1、 右傾化における海外の見方。それによる現実的に起こること。


 中国や韓国のみならず、欧米でも日本は「右傾化」してきている、と言われているようです。これは民主党政権尖閣諸島国有化に端を発し、その後の一連の安倍氏の「国防軍」「尖閣諸島公務員常駐」「憲解釈変更による集団的自衛権確立」「憲法改正(主に96条⇒9条)」などの各発言を指しているのだと思います。


 ただ日本にいると、そこまで「右傾化」しているとも思わないし、中国や韓国が懸念する大東亜戦争時のような軍国主義国家になる、とは夢にも思わないのではないかと思います。「日本が軍国主義国家になる」ということを信じない国民は、日本国民自身ではないかと思います。戦後日本教育の成功でしょうか(笑)。


 しかし、問題は日本人自身が自分たちの非危険性を自覚してて、大丈夫だ、と思ってても、他国が「危ない国だ」という認識をしている限り日本は「危ない国」なんだと思います。なぜなら、他国が日本を「危ない国」という扱い方をするからです。現実は、「自分で思う自分」によっても動きますが、「他人が思う自分」によっても動きます。恐らく、「他人が思う自分」の方が現実を動かす力は強いのだと思います。現実は、社会を含む他人と関わることの方が多いし、影響がありますから。ヤバい奴は、ヤバい奴という認識/扱いを受け、その扱いこそが現実そのものになる、という個人のレベルと同じです。


 日本は「右傾化国家」「ヤバい国」という認識を、各国からされはじめています。特に自民党安倍氏は「極右」とみなされています。その結果どのような扱いを受け、どのような現実が起こるか、注視したいです。



2、 日本維新の会の手法による、世の中の雰囲気の悪化

 日本維新の会が53議席をとりました。僕なんか、えらいとったなあ、と思ったのですが、100議席を狙ってたそうですね。少なかったのか、多かったのか分かりませんが、第三党になったことは事実です。もしかしたら、自民党と連立するかもしれませんね。


 僕は彼らの公約にはうなづけるところもあります。ただ嫌いです。人が嫌いです。橋下氏、石原氏、東国原氏などなど、嫌いです。人を小馬鹿にするからです。ある‘悪者’を見つけて、吊るし上げるからです。恫喝するからです。イジメの本質を持つ小学校のような集団です(笑)。


 ただ、個人的に嫌いだから、議席を取ったのは由々しき問題だ、とは思いません。(嫌ですけど笑)僕が彼らが議席をけっこう取ったことで問題だ、と思うのは、上記の彼らの性質が世の中的に‘善’になってしまう可能性を秘めているからです。

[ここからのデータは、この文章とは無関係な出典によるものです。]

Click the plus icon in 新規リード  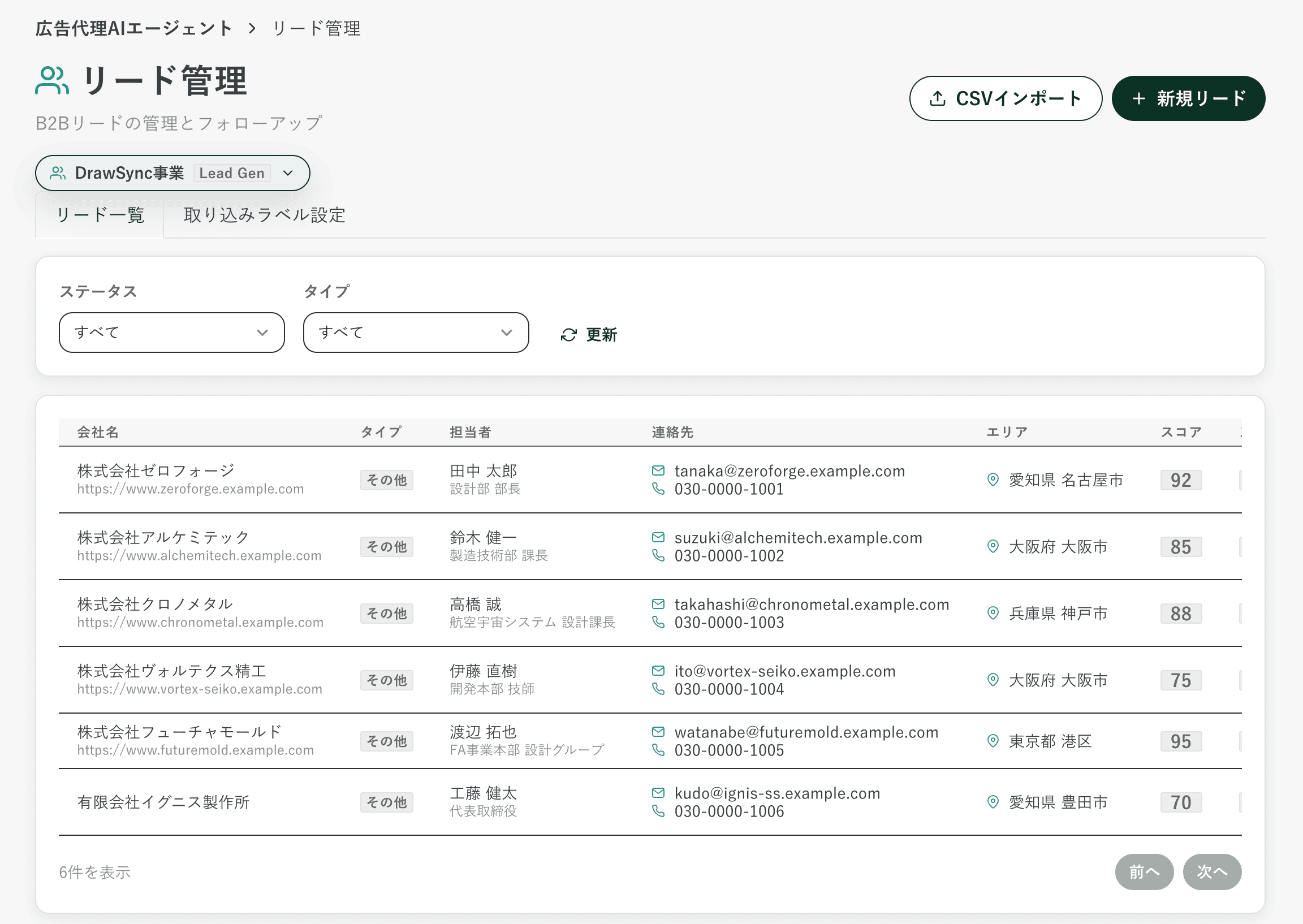1138,98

議席数を多くとって、上記のようなことを言う人、実行する人が大量に発生すると、それがあたかも普通、または良いものと思われるようになる可能性があることは否定できないと思います。


 1985年、阪神タイガース西武ライオンズ日本シリーズを戦いました。その時の阪神には代打で川藤さんがいました。その時の川藤さんの言葉が印象的です。「管理野球と言われる西武に阪神が負けてしまったら、管理野球が世の中で‘善’になってしまうだろ。それが俺は嫌なんだ。だから勝ちたかったんだ」という内容でした。こんなことを考えて野球をやっていたのか、と感動しました。


 日本維新の会が影響力をもつ議席をもてば、僕も川藤さんと同じ危惧をもちます。「日本維新の会が力を持てば、彼らの言葉、方法が‘善’になってしまう。それだけは嫌だ」僕は日本維新の会流がまかり通る世の中では生きたくありません。



3、 若手論客の活発なところを見られてよかった


 これは主にラジオですけど、政局的なところとは軸が違う今後を20〜30代の若手論客(思想家、作家、社会学者、ジャーナリストなど)が話し合っていました。何だか心が明るくなりました。面白かったです。今回の選挙で唯一の心の灯だったかもしれません(笑)



4、 日本人には「この人がいっちゃったらしょうがねえ」の政治が合ってるのではないか。


 ここ数年、幕末〜明治初期〜昭和前期の勉強をしています。もともと歴史が好きなのもありますが、「日本人とはどういうものか?」が知りたいからです。それにはまず、大変革が起こった幕末、明治初期、そして、恐らく民族的因習が最も鮮明にでた昭和初期の戦前時代を勉強しようと思ったわけです。


 現在のところのその答えは「日本人には現在のような議会制民主主義は合わない。緩やかな独裁国家が良いのではないか」ということです。下世話な言葉で言えば「この方が言うんだからしょうがねえ」という人を頭に頂く統治体制が合っているのではないか、と思います。


 それが端的に出た場面は、大東亜戦争終結の時です。原爆が落とされた後でも、誰の目から見ても明らかに負けなのに、それでもやめられませんでした。軍人の思惑、政治家の思惑が入り交じっていたのでしょうが、その最たる理由は全ての人に「全体の責任を取ることができるという立場にいない」、という認識があったからだと僕は考えます。この部門の責任は取れるけど全体は無理、という人の集まりが時の内閣だったのではないでしょうか。(これは属人的なっものではなく、日本の政治機構の組織そのものの性質だと思います)戦争終結の決断を下したのは昭和天皇です。「君臨しても統治せず」の原則を破って、最後は昭和天皇のご聖断で戦争終結は決定しました。やっと全ての責任を取れる(っぽい)方が登場したわけです。そして、その方の言葉には「はは〜」と水戸黄門のように土下座をして、戦争は終わりました。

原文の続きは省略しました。